◆ **TASK DIRECTIONS**: In the entries that follow, find the line containing "The width and height of the screenshot is (536, 476)."; from there, copy every line exactly through the line containing "You are a computer-use agent. The".

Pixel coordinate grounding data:
----------

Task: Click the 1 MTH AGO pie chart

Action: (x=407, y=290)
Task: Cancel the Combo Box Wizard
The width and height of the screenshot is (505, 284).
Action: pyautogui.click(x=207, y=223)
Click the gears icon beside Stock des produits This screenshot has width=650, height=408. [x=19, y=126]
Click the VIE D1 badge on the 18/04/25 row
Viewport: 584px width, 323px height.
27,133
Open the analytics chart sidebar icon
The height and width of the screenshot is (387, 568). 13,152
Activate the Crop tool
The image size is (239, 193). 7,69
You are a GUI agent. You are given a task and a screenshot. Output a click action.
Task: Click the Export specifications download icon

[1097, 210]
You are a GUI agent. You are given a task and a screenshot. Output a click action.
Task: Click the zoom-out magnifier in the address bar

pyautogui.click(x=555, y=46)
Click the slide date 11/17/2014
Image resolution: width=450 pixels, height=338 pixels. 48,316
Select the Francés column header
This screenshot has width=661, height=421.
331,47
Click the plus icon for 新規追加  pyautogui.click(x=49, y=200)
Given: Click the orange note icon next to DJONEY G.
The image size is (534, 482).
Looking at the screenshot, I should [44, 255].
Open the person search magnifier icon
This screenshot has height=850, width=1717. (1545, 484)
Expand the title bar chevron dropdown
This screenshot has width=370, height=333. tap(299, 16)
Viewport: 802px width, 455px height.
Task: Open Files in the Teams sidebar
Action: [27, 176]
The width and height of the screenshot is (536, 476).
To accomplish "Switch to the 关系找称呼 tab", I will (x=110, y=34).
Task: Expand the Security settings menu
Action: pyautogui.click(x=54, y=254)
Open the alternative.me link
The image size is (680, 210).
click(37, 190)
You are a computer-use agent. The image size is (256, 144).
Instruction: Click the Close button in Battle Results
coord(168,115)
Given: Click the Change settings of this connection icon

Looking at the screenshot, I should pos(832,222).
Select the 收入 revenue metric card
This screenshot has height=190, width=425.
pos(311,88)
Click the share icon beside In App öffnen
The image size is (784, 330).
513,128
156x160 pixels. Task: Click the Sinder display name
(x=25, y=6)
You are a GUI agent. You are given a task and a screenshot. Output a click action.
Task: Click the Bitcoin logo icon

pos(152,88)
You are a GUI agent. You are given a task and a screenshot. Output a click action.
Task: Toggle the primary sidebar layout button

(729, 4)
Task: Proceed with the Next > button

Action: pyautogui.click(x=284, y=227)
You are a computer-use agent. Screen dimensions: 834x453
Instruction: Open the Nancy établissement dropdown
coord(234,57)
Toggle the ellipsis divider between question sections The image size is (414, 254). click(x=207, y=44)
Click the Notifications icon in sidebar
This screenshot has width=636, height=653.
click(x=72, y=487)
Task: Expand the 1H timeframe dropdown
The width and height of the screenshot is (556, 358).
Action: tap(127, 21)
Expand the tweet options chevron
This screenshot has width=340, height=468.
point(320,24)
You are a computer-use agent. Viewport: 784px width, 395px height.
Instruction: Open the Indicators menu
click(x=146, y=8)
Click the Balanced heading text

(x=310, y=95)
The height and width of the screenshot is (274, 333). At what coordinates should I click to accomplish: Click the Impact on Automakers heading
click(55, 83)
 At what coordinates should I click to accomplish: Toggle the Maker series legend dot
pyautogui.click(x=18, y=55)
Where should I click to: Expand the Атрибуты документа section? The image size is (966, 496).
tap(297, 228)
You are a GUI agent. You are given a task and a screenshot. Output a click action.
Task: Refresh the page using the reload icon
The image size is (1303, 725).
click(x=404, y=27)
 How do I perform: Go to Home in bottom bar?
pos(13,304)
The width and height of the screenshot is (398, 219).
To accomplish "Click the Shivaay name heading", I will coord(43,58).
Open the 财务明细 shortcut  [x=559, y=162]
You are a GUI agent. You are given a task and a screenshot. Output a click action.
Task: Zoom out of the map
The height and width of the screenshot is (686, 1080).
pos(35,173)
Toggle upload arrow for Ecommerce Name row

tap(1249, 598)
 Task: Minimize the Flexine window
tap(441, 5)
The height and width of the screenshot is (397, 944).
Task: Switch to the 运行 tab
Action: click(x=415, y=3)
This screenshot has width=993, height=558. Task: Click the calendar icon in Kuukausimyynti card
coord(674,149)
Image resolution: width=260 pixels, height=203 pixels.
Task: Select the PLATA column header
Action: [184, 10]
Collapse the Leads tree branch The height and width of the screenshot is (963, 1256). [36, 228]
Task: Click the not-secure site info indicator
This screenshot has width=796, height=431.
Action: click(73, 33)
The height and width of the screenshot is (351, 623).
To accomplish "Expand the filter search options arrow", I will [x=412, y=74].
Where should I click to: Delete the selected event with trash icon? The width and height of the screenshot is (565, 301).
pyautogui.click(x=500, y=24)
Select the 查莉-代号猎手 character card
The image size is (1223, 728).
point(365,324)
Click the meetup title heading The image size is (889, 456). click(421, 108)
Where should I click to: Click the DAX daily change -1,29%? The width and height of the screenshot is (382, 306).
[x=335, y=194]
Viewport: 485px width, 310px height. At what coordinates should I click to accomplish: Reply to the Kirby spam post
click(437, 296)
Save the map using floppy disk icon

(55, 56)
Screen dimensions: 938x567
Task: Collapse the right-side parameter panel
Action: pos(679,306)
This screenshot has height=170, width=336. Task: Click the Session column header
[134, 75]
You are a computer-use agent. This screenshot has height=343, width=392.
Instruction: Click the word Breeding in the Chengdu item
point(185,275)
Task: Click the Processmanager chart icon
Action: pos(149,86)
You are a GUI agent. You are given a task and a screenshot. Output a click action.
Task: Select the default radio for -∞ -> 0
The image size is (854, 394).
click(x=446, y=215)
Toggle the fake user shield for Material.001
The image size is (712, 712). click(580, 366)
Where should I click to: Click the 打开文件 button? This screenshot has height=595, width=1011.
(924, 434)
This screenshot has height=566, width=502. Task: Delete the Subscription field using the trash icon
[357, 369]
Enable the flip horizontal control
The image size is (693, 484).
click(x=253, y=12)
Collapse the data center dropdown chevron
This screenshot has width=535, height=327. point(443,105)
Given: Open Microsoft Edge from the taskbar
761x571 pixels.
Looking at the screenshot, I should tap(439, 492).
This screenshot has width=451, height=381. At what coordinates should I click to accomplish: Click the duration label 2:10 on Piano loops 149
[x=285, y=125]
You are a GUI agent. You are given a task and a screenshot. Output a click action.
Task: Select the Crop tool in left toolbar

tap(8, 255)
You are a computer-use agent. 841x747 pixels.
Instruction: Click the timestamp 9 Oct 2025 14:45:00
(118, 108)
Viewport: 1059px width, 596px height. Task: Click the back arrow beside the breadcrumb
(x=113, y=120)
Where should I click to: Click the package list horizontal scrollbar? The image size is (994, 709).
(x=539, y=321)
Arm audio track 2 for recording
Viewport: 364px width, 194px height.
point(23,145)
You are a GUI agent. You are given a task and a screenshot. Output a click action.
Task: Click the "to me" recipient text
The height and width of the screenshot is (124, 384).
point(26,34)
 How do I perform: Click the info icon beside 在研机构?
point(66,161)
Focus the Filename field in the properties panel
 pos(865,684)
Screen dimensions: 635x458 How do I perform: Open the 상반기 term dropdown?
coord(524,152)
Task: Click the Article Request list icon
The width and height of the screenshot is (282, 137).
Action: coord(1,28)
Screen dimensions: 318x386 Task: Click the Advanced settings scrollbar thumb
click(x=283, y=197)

----------

◆ **YOUR SOLUTION**:
The width and height of the screenshot is (536, 476).
To accomplish "Switch to the 关系找称呼 tab", I will (x=110, y=34).
Task: Expand the Security settings menu
Action: pyautogui.click(x=54, y=254)
Open the alternative.me link
The image size is (680, 210).
click(37, 190)
You are a computer-use agent. The image size is (256, 144).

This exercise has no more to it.